Al novantanove per cento, sì

«+764mila contratti stabili nel primo anno di #jobsact. Amici gufi, siete ancora sicuri che non funzioni?». Con la solita eleganza d’eloquio che ne contraddistingue le dichiarazioni politiche e istituzionali, il premier ha twittato la settimana scorso contro quelli che osano mettere in dubbio la sua verità, e cioè che le sue riforme disegnino il migliore dei mondi possibili.

Nonostante ciò, tentando di evitare la fine di novelli Candide, alcuni si permettono ancora il rovello del domandare riscontro alla realtà. Come han fatto, per esempio, Paolo Sestito, capo del servizio Struttura Economica della Banca d’Italia, ed Eliana Viviano, partendo dall’analisi di un campione significativo di dati e mettendolo in relazione con le diverse misure in atto. Bene, dallo studio emerge che l’effetto attribuibile esclusivamente al Jobs Act per quanto riguarda le nuove assunzioni a carattere stabile è appena dell’uno per cento, mentre il grosso è svolto da incentivi e sgravi fiscali. Che sono certamente una buona cosa e sempre il Governo li ha voluti, certo, ma rimangono misure non strutturali, e quindi lasciano aperta l’incertezza sul futuro, e comunque esulano dal tema trattato dal prode twittator.

Dopotutto, pensateci, come può una norma che di per sé cambia, in relazione ai “contratti fissi”, la precedente solo nella parte che concerne il reintegro a seguito di sentenza in caso di licenziamento per giusta causa, determinare ex novo la creazione di posti di lavoro? Se quella necessità c’era, naturalmente era slegata dalle possibilità di disfarsi dei collaboratori; al contrario, non è che siccome al padrone vien data la facoltà di mettere alla porta il collaboratore nel tempo d’un “you’re fired!”, che a noi piace l’inglese, d’incanto saltano fuori una milionata di nuovi posti.
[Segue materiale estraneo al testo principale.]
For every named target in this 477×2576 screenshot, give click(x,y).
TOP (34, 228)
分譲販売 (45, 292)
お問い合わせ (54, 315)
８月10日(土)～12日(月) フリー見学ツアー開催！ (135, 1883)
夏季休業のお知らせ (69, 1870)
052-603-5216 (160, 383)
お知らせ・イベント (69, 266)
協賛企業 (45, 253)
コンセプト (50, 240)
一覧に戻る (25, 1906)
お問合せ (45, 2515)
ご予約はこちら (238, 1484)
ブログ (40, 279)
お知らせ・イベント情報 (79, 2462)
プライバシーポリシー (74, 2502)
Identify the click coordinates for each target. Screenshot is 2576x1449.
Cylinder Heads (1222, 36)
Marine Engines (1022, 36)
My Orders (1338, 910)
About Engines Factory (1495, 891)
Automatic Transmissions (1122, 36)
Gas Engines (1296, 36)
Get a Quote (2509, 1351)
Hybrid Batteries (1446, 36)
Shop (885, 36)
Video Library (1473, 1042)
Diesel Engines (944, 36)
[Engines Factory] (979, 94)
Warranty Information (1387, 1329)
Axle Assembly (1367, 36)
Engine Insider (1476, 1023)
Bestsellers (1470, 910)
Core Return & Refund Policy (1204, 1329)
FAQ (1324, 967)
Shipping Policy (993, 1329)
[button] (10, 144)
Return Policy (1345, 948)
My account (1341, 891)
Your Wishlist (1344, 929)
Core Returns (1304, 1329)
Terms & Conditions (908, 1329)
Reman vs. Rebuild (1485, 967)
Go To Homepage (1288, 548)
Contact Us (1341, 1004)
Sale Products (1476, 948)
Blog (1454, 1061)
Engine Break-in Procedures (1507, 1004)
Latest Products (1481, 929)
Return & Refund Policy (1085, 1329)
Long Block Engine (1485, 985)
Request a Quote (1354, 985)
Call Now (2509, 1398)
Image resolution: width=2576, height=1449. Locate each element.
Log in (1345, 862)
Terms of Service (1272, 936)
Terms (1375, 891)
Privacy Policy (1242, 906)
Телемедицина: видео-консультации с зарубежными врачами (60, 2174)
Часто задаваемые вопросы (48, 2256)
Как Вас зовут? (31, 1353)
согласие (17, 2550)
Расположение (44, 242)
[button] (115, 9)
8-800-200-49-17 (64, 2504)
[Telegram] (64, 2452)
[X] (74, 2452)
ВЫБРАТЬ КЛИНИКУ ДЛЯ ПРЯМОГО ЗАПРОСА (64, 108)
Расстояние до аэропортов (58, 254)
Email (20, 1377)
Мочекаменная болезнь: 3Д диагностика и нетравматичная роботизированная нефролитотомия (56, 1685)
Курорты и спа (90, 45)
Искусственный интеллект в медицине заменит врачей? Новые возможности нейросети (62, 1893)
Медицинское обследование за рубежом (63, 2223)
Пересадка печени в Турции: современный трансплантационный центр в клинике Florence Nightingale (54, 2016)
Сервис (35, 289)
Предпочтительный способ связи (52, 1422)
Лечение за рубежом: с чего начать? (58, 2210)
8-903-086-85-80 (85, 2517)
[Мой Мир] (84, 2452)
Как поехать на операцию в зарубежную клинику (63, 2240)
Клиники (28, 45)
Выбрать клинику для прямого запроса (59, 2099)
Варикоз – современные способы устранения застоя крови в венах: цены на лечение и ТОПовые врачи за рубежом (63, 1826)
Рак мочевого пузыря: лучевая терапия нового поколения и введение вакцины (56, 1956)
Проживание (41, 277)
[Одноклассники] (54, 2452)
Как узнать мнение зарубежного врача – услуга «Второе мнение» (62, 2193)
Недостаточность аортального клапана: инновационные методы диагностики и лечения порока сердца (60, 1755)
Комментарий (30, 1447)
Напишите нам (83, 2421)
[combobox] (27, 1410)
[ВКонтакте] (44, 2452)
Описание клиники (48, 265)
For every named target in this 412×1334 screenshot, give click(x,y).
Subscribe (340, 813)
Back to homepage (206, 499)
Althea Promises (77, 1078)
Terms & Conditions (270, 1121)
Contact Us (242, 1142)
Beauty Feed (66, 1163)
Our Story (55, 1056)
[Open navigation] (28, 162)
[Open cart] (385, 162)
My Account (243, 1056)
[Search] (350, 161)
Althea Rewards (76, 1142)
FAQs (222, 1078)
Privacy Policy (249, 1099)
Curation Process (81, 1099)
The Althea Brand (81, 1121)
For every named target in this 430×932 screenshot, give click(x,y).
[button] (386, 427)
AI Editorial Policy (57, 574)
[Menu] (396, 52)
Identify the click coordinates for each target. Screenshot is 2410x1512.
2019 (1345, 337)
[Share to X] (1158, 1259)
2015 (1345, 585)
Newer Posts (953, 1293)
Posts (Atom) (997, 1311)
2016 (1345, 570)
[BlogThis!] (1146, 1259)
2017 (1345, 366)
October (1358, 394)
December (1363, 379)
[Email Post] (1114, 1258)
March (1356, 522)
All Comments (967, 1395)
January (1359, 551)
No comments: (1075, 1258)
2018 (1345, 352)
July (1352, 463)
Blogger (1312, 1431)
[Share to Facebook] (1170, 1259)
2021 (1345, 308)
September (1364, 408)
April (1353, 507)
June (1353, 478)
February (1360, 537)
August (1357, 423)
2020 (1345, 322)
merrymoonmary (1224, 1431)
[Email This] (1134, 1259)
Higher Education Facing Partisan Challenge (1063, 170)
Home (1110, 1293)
“Al novantanove per cento, sì”, si sarebbe allora tentati di rispondere alla domanda di Renzi. Così come siamo abbastanza sicuri che non era affatto la cancellazione dell’articolo 18 l’ostacolo alle assunzioni a tempo indeterminato, cosa che, peraltro, lo stesso presidente del Consiglio, quando non lo era, sosteneva. E siamo invece quasi più sicuri, noi gufi, che quella norma sia servita a cancellare anche l’ultima speranza di tranquillità, riportando pure il contratto stabile nel regno della ricattabilità del lavoratore.